On distingue plusieurs types de sûretés : les sûretés légales, les sûretés judiciaires et les sûretés conventionnelles ou encore entre les sûretés réelles et les sûretés personnelles. L’AUS ne comporte pas une véritable classification des sûretés, mais il réglemente les principales sûretés que l’on peut regrouper suivant qu’il s’agit des sûretés réelles ou des sûretés personnelles.

Notre article se focalisera essentiellement sur la présentation des sûretés réelles immobilières compte tenu de leur importance capitale dans l’octroi des crédits bancaires.
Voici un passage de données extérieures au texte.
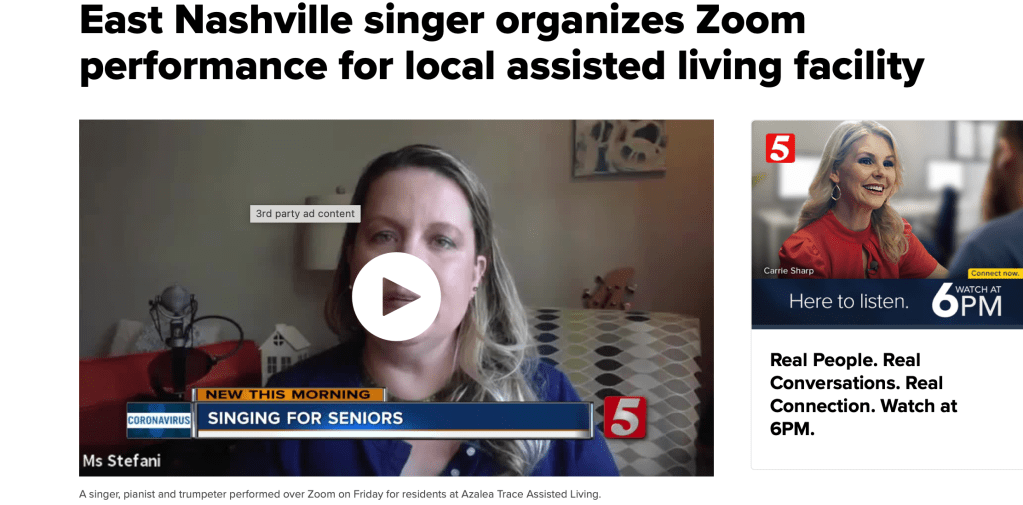Open the Real People. Real Conversations ad link
Image resolution: width=1023 pixels, height=505 pixels.
point(863,394)
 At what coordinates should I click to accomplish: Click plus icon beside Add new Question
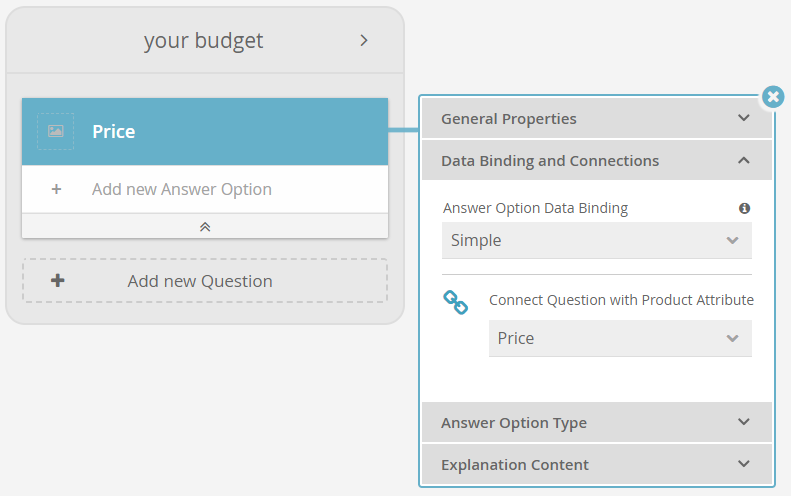58,281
Les sûretés immobilières sont intrinsèquement liées à la réglementation foncière. Ces sûretés sont des garanties qui offrent à leur bénéficiaire le droit de saisir un immeuble affecté en garantie et de le vendre, ou de se le faire attribuer au cas où l’emprunteur ne s’acquitterait pas de sa dette.

L’immeuble affecté en garantie est donc soumis aux règles qui régissent le régime foncier du pays dans lequel il est situé.

Ainsi, au regard du régime foncier sénégalais, quels sont les mécanismes qui garantissent un créancier contre l’insolvabilité de son débiteur ?

Pour mieux appréhender ces mécanismes de protection des créanciers, il convient d’examiner, d’une part, les sûretés portant sur les immeubles immatriculés (I) et d’autre part, les garanties portant sur les immeubles non immatriculés (II).

I. Les sûretés portant sur les immeubles immatriculés.

Un immeuble immatriculé est un bien dont la propriété est établie par son inscription au livre foncier. L’immatriculation fait naitre sur l’immeuble un droit réel susceptible notamment d’hypothèque ou d’autres formes de transaction.

Les immeubles immatriculés constituent notamment la seule catégorie d’immeubles pouvant faire l’objet d’une hypothèque. L’article 192 de l’AU dispose que :

« sauf disposition contraire, seuls les immeubles présents et immatriculés peuvent faire l’objet d’une hypothèque ».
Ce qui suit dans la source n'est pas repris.